## TASK OBJECTIVE
Transcribe exactly the lines that fall between the one holding "Replicated Event Sourcing replication" and the one holding "Accept Cookies (52, 2553)", inclusive, from the entries below.

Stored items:
━━━━━━

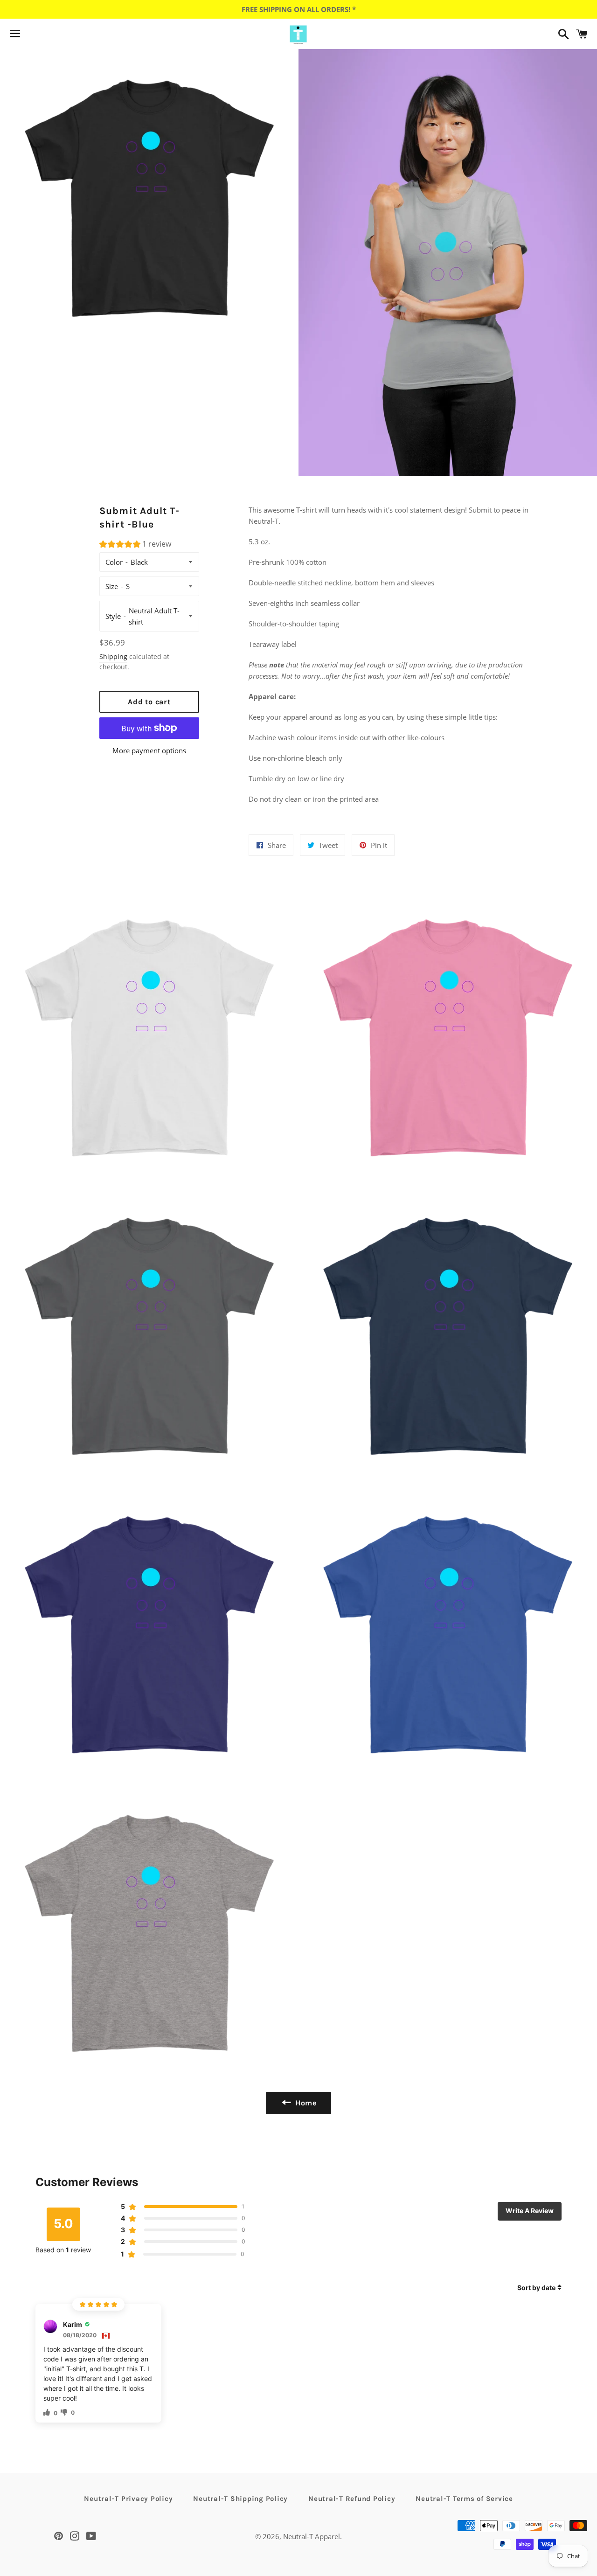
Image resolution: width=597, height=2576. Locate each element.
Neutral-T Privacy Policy (128, 2498)
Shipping (113, 656)
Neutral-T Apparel (311, 2536)
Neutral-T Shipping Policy (240, 2498)
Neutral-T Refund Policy (351, 2498)
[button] (135, 545)
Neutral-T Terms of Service (464, 2498)
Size (111, 586)
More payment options (149, 750)
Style (113, 616)
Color (114, 562)
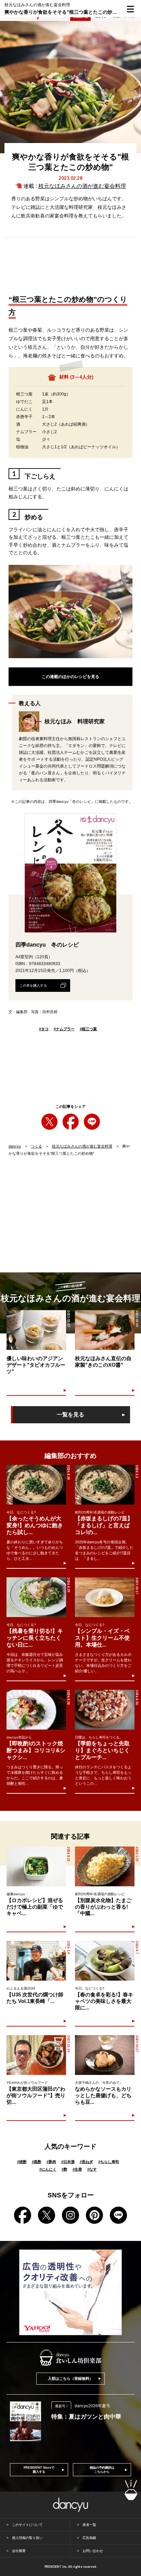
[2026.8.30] (104, 1710)
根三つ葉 (88, 1029)
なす (92, 2169)
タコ (44, 1029)
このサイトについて (27, 2525)
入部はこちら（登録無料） (70, 2378)
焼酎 (22, 2162)
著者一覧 (89, 2525)
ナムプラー (64, 1029)
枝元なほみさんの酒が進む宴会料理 (82, 186)
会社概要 (19, 2551)
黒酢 (36, 2162)
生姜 (77, 2169)
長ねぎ (86, 2162)
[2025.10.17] (104, 1597)
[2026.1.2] (104, 1485)
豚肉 (51, 2162)
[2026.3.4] (36, 1961)
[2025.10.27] (104, 2055)
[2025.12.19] (36, 2055)
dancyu (15, 1146)
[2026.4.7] (104, 1961)
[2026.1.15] (104, 1866)
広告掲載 (89, 2538)
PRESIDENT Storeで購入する (39, 2469)
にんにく (47, 2169)
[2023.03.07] (36, 1330)
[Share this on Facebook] (71, 1122)
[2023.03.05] (104, 1330)
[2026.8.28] (36, 1485)
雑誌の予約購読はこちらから (102, 2469)
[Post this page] (49, 1122)
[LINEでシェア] (92, 1122)
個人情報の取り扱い (27, 2538)
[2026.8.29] (36, 1597)
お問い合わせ (92, 2551)
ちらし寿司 (108, 2162)
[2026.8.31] (36, 1866)
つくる (36, 1146)
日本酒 (68, 2162)
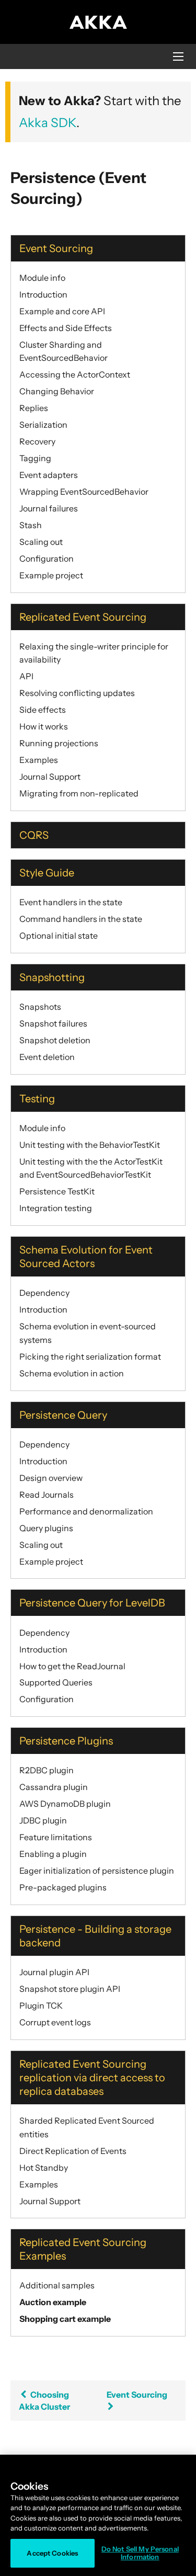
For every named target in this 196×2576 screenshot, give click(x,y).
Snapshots (40, 1006)
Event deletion (47, 1057)
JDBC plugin (43, 1820)
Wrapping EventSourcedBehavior (83, 491)
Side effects (42, 709)
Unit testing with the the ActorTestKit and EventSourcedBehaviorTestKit (91, 1168)
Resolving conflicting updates (77, 693)
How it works (43, 726)
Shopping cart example (65, 2318)
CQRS (34, 835)
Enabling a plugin (53, 1854)
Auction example (52, 2302)
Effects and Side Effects (65, 328)
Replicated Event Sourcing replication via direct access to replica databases (92, 2078)
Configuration (46, 558)
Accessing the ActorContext (74, 374)
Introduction (43, 294)
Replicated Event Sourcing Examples (82, 2249)
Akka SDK (47, 122)
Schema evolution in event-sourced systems (87, 1333)
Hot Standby (43, 2167)
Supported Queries (56, 1682)
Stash (30, 525)
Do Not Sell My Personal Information (140, 2553)
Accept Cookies (52, 2553)
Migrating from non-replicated (79, 793)
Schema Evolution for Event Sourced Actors (86, 1257)
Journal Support (49, 776)
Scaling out (41, 542)
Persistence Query (63, 1415)
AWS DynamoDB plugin (65, 1803)
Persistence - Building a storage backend (95, 1936)
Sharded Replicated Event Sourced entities (86, 2127)
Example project (51, 575)
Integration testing (55, 1208)
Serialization (43, 424)
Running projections (58, 743)
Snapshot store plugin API (69, 1989)
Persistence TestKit (57, 1191)
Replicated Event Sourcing (82, 617)
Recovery (37, 441)
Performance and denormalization (86, 1511)
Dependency (44, 1292)
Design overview (51, 1478)
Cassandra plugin (53, 1787)
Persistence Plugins (66, 1741)
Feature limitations (55, 1837)
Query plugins (46, 1528)
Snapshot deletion (54, 1040)
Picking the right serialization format (90, 1356)
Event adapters (48, 475)
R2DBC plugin (46, 1770)
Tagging (35, 458)
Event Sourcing (56, 248)
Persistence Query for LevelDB (92, 1603)
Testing (37, 1098)
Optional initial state (58, 935)
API (26, 676)
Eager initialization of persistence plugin (96, 1870)
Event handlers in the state (70, 902)
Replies (33, 408)
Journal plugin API (54, 1972)
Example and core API (62, 311)
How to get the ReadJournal (72, 1666)
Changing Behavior (56, 391)
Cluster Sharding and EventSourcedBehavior (63, 351)
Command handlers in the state (80, 919)
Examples (38, 760)
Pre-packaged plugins (63, 1887)
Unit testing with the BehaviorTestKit (89, 1144)
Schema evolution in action (71, 1373)
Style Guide (46, 873)
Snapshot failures (53, 1023)
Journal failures (48, 508)
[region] (98, 2515)
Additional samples (57, 2285)
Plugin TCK (41, 2005)
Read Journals (46, 1494)
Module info (42, 277)
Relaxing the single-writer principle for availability (93, 653)
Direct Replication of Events (72, 2151)
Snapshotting (52, 977)
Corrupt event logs (55, 2022)
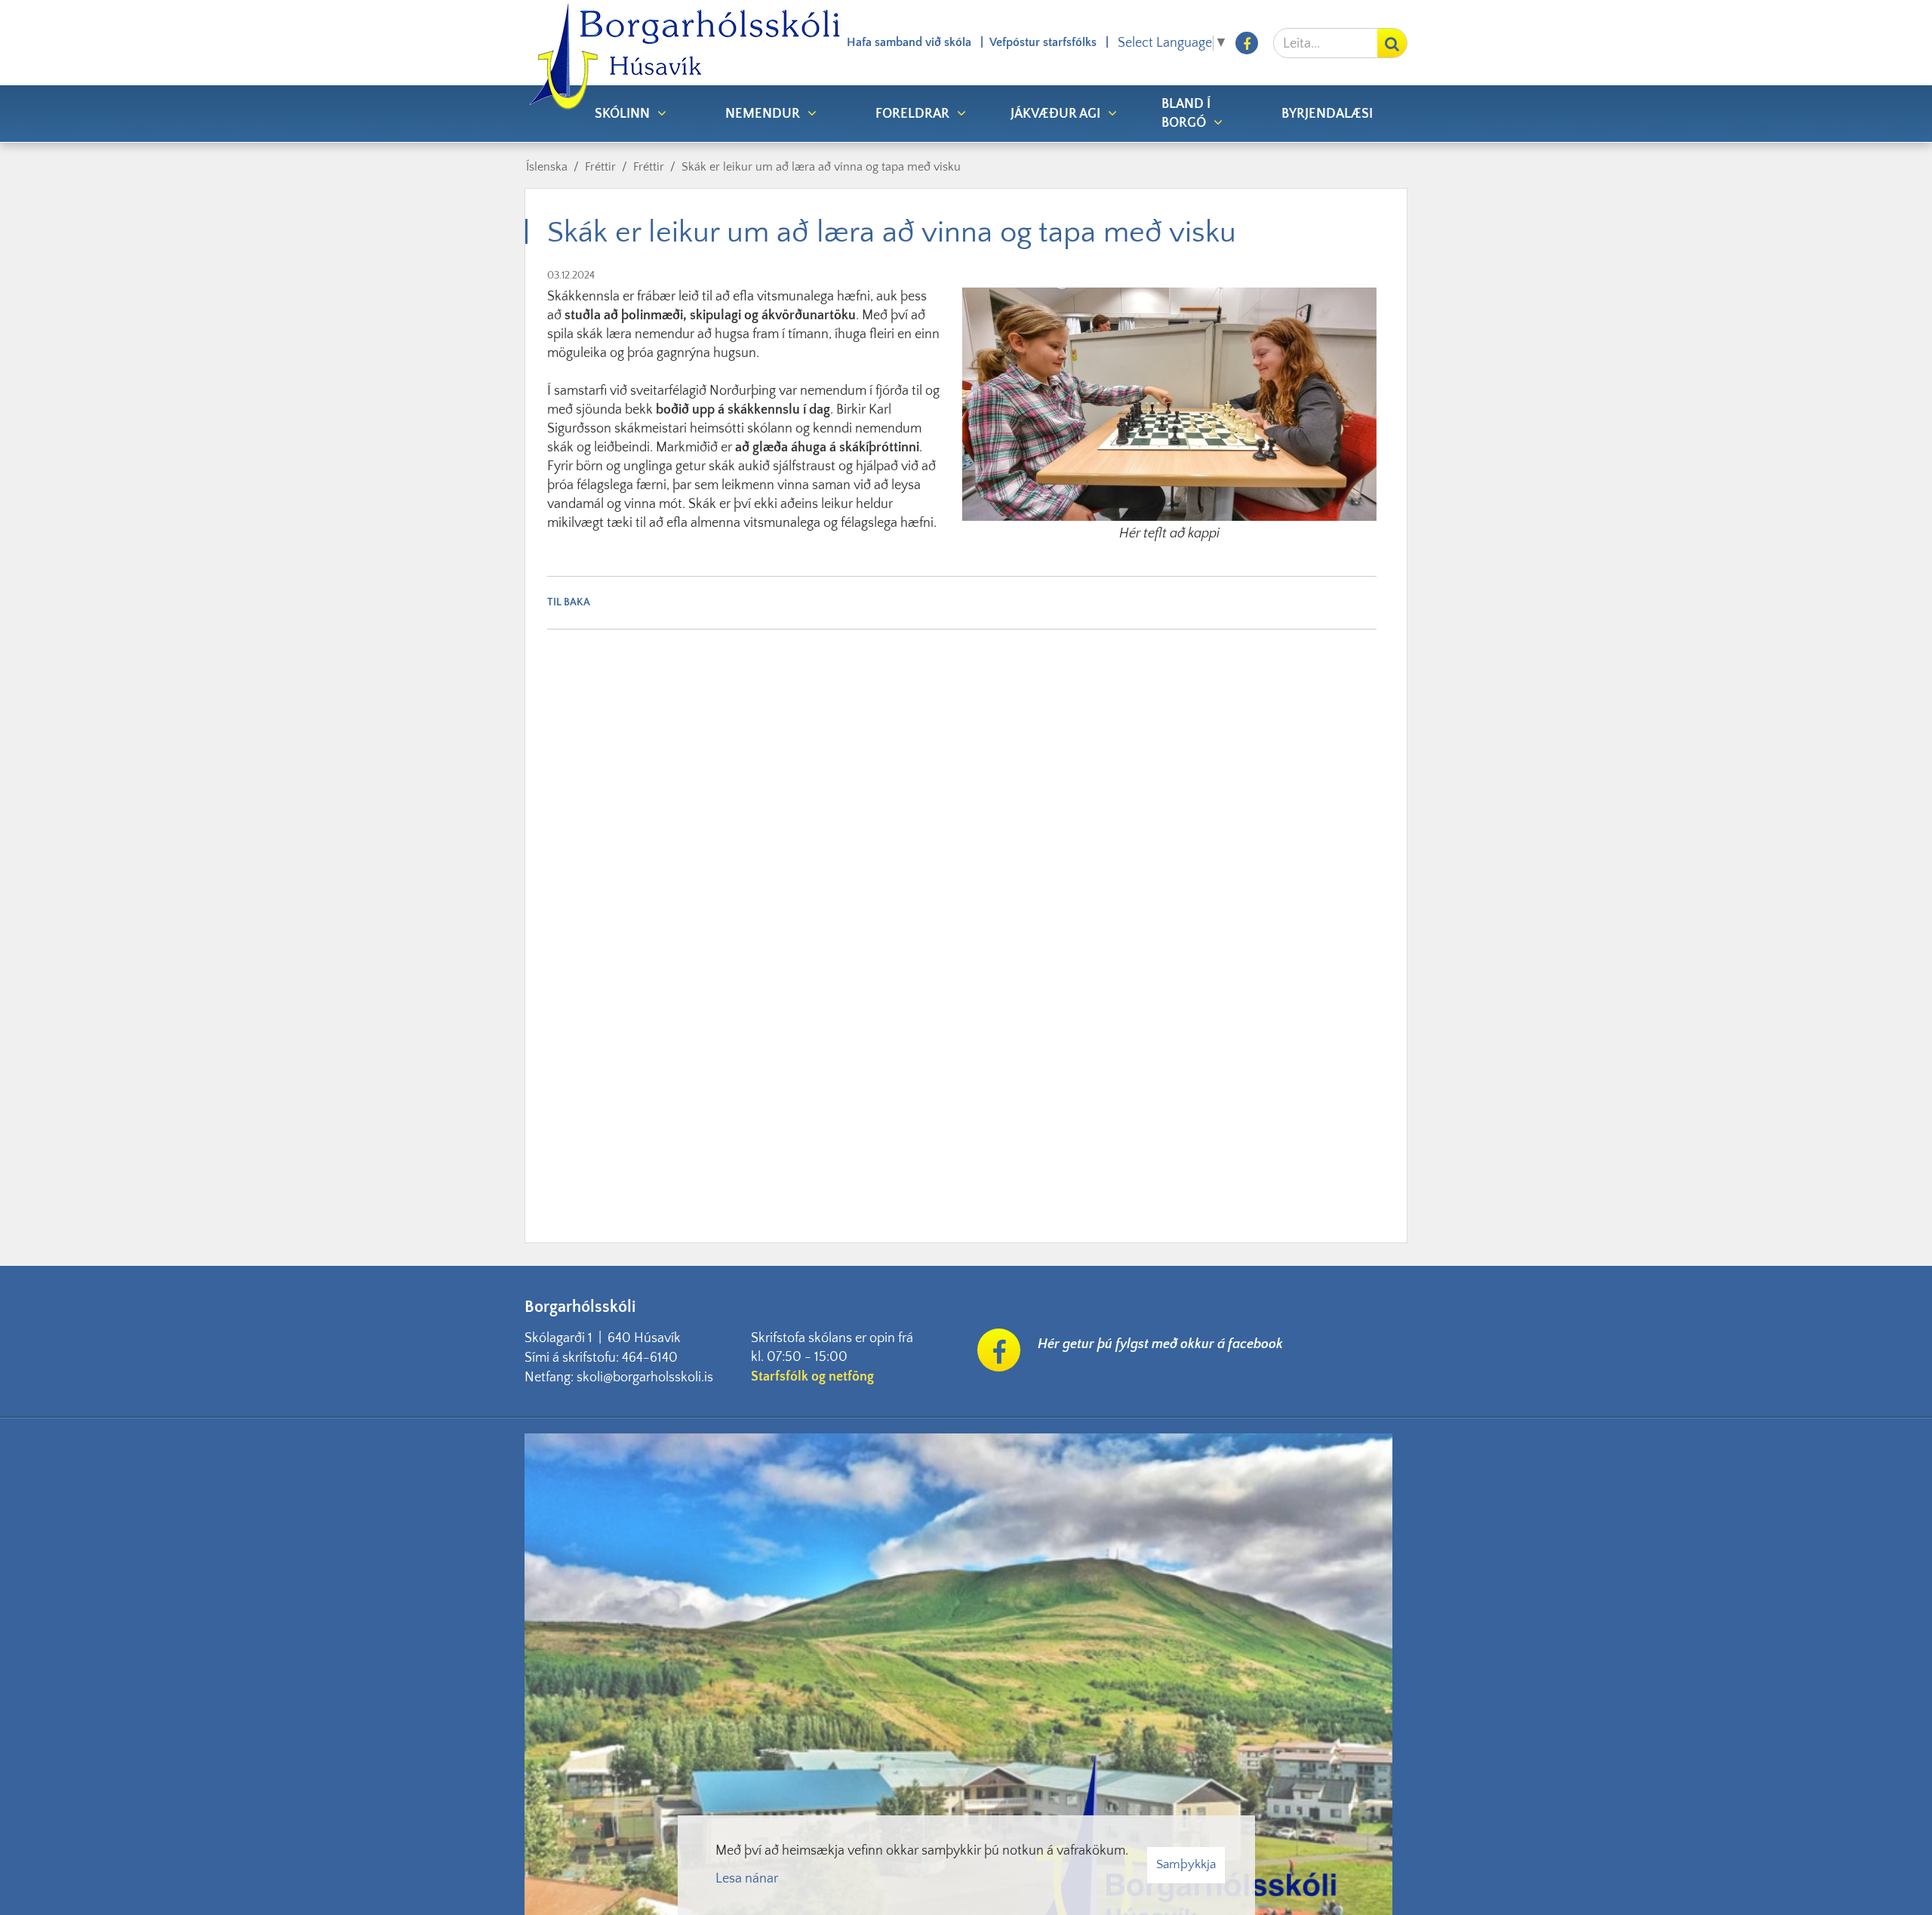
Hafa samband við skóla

━━━━━━

## RESPONSE
Replicated Event Sourcing replication via direct access to replica databases (92, 2078)
Configuration (46, 558)
Accessing the ActorContext (74, 374)
Introduction (43, 294)
Replicated Event Sourcing Examples (82, 2249)
Akka SDK (47, 122)
Schema evolution in event-sourced systems (87, 1333)
Hot Standby (43, 2167)
Supported Queries (56, 1682)
Stash (30, 525)
Do Not Sell My Personal Information (140, 2553)
Accept Cookies (52, 2553)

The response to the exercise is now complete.